Mark is clearly a very talented musician, but just as clearly he is not yet completely at home in Cape Breton music, although he has a substantial background in traditional Irish music accompaniment. To my ears, his guitar accompaniment on the first of the jig sets was noticeably outside the Cape Breton style and just muddied the music; on the second jig set, sometimes his piano was on the mark and sometimes not. His piano accompaniment to In Memory of Herbie MacLeod was not in the Cape Breton style either, but it nevertheless worked for me. His piano accompaniment to Mrs. Crawford and the following strathspey was also very fine, but for the following reels, it was much muddier, very syncopated, quasi-jazzy even, and sounded as if he were just trying too hard. His piano accompaniment to Aberdeen, on the other hand, was again very fine and his work on the encore number with The Orange Blossom Special was similarly excellent. He really shone on the two sets where he played Appalachian style music on the fiddle, clearly his forte. Kimberley’s playing throughout was top notch, even on the “old tyme” set she did with Mark, and a testament to her flexibility on the fiddle. She surely wowed the audience with her varied and always gorgeous playing! Greg, who has been playing fiddle for four years now, acquitted himself very well, clearly having benefited from Kimberley’s teaching.
Once her exams are done and the current semester ends, Kimberley will be heading to Afghanistan at the end of May and the beginning of June to entertain the NATO troops serving there along with a contingent of mostly country musicians, including Matt Minglewood from Cape Breton.
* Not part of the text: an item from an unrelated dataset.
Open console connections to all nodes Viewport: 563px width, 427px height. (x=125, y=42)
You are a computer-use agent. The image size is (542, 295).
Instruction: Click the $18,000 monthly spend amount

When she gets back, together with fellow Cape Bretoners Mac Morin, Wendy MacIsaac, Patrick Gillis, and Mary Jane Lamond, Kimberley will be appearing at the Cape Cod Celtic Festival 2008 from 26-29 June. It is great to see this amazing young musician getting the wide recognition she so richly deserves.
Thanks to Meg and Dan Sullivan for their hard work in putting together an outstanding series of concerts. What an incredible way to end the season! Way to go!